Friedrich von Hagedorn (* 23. April 1708 in Hamburg; † 28. Oktober 1754 ebenda) war ein deutscher Dichter des Rokoko. Er war der ältere Bruder des Kunsttheoretikers und -sammlers Christian Ludwig von Hagedorn (1712–1780).

Hagedorn war der Sohn des wohlhabenden und in dänischen Diensten stehenden Staats- und Regierungsrates Hans Statius von Hagedorn, von 1704 bis 1722 dänischer Gesandter bei den Hansestädten in Hamburg. Zunächst von Hauslehrern ausgebildet, musste er nach wirtschaftlichen Schwierigkeiten des Vaters ab 1723 das Akademische Gymnasium in Hamburg besuchen. Ab 1726 studierte er Rechtswissenschaften an der kostengünstigen Universität Jena.
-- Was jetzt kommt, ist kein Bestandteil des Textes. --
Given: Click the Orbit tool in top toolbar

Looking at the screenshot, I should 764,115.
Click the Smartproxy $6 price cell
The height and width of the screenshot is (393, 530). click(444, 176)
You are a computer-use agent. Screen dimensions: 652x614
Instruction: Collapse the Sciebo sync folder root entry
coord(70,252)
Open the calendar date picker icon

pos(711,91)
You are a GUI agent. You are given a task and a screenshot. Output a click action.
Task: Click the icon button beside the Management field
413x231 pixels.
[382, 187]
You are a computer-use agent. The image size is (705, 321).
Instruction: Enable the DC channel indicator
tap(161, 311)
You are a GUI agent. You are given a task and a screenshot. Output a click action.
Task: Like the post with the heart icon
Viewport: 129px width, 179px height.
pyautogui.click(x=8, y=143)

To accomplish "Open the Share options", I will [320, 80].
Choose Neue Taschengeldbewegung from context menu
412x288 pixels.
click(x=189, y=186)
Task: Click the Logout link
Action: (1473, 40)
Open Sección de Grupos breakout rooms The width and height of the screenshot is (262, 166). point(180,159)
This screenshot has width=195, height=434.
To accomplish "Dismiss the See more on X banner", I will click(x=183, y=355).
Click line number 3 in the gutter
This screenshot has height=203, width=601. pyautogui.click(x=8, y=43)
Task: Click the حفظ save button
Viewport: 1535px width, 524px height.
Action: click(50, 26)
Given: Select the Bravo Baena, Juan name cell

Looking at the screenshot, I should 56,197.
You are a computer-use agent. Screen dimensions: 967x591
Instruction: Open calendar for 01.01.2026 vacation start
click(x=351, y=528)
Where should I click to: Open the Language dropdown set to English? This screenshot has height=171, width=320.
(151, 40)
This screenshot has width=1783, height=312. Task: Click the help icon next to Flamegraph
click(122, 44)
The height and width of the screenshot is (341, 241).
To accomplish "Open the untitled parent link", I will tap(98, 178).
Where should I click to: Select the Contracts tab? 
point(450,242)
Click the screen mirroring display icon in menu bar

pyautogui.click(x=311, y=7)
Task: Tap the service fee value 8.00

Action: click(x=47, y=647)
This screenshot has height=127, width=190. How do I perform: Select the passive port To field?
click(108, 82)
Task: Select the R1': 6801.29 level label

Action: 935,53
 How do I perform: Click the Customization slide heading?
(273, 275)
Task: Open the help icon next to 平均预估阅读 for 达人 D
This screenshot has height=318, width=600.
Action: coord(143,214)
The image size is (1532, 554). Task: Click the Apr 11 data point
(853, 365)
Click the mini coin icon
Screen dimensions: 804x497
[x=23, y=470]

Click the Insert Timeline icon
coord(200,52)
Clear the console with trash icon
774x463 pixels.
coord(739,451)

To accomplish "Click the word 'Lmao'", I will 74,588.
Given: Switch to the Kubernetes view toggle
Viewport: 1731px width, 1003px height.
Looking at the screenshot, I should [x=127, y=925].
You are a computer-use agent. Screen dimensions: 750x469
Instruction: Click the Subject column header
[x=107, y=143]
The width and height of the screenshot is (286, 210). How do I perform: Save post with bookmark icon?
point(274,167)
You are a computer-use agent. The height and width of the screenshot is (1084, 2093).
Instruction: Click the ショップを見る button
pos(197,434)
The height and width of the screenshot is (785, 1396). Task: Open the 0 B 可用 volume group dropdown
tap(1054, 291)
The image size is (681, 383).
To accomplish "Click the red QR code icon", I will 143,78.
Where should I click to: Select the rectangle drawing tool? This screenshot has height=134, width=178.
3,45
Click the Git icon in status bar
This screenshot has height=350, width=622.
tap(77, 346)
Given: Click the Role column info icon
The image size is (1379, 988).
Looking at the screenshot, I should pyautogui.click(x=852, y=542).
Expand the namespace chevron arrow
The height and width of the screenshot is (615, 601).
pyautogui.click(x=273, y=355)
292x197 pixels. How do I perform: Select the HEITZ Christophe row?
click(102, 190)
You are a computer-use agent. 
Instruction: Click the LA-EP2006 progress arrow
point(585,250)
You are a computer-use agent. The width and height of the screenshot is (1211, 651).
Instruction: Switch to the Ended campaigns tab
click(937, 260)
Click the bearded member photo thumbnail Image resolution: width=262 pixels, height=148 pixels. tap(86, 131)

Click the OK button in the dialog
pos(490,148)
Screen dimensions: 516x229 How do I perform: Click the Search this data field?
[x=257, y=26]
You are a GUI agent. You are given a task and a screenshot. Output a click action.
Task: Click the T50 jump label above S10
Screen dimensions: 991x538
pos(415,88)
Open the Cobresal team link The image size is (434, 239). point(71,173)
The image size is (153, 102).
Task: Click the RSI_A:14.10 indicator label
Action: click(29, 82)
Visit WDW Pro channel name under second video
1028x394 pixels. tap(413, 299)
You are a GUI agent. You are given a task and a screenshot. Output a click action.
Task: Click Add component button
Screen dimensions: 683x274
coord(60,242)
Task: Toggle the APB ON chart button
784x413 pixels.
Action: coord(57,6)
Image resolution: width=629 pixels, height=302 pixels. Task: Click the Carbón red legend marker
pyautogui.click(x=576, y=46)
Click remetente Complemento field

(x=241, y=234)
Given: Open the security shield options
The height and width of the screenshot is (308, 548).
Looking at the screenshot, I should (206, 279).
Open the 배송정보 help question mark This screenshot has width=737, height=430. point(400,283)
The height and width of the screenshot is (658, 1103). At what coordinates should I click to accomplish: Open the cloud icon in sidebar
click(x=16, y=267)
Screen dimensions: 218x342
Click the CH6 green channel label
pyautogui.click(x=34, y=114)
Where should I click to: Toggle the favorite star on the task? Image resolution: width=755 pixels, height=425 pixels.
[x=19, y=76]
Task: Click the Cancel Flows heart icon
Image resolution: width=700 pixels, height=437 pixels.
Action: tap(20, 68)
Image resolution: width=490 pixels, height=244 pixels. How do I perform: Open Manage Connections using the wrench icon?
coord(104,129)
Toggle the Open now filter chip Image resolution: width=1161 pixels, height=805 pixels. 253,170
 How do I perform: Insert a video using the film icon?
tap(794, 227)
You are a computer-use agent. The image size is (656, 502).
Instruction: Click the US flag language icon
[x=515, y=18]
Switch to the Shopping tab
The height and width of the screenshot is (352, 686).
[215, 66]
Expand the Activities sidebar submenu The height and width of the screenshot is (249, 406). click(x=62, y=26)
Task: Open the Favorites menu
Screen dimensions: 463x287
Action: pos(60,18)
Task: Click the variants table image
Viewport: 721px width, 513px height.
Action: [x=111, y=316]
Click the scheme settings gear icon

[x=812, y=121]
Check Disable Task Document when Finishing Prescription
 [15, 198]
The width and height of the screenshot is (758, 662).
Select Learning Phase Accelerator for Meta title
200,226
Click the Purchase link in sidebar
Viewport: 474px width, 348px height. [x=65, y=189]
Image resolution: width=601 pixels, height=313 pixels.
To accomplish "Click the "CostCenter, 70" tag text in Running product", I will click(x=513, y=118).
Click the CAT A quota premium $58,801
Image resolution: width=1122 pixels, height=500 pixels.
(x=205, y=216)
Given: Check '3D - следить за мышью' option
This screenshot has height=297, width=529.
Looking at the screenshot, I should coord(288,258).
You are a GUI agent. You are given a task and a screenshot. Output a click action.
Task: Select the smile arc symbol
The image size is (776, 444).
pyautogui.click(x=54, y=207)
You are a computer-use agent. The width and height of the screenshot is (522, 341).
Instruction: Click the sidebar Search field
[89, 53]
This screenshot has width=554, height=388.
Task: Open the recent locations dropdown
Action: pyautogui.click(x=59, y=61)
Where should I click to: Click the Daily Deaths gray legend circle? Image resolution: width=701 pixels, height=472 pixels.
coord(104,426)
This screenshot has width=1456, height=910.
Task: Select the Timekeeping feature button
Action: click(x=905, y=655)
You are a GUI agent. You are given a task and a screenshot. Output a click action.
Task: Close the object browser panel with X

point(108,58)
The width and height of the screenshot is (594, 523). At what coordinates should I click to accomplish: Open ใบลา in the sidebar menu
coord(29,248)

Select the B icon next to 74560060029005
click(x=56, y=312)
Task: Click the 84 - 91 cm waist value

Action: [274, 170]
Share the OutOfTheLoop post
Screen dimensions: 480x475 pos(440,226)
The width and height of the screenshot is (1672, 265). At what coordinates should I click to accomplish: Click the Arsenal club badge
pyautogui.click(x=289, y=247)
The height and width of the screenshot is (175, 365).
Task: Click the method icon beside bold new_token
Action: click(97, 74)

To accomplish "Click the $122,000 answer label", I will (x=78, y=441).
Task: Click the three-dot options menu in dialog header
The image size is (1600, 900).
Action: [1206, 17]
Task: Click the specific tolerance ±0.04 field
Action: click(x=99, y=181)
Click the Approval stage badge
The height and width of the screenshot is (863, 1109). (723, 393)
Dennoch musste er nach sechs Semestern das Studium abbrechen und vor seinen Gläubigern aus Jena fliehen. 1729 reiste er für zwei Jahre als Privatsekretär des dänischen Gesandten Henrik Frederik von Söhlenthal nach London. Zurückgekehrt erhielt er, nach einer zweijährigen Hofmeisterzeit, 1733 eine Anstellung als Sekretär der Handelsgesellschaft Merchant Adventurers am „English Court“ in Hamburg. Die laufenden Einkünfte aus dieser Stelle, verbunden mit einer mäßigen Arbeitsbelastung, erlaubten es ihm, sich bis zu seinem Tode hauptsächlich der Schriftstellerei zu widmen.

1737 heiratete er die Tochter eines englischen Schneiders; die Ehe blieb kinderlos. Hagedorn pflegte einen ausschweifenden Lebensstil mit hohem Konsum an Essen, Trinken und Rauchen, sodass eine Abbildung im Alter von Mitte 30 einen übergewichtigen, aufgedunsenen Mann zeigt. Er litt stark an Gicht, später auch an Atem- und Herzproblemen, Schlaflosigkeit, Lähmungen sowie Wasser in Leib und Beinen.

Hagedorn pflegte freundschaftliche Kontakte zu berühmten Kollegen wie Friedrich Gottlieb Klopstock, Ludwig Gleim und Johann Jakob Bodmer. Auch Gotthold Ephraim Lessing besuchte ihn gelegentlich. Obwohl selbst nicht wohlhabend, unterstützte er junge mittellose Dichter mit Empfehlungen und Geldsammlungen.

In Hamburg-Harvestehude erinnert seit 1870 die Hagedornstraße an den Dichter. Im Eichenpark, der am Harvestehuder Weg liegt, steht seit 1897 ein Denkmal aus Feldsteinen und einer Reliefplatte.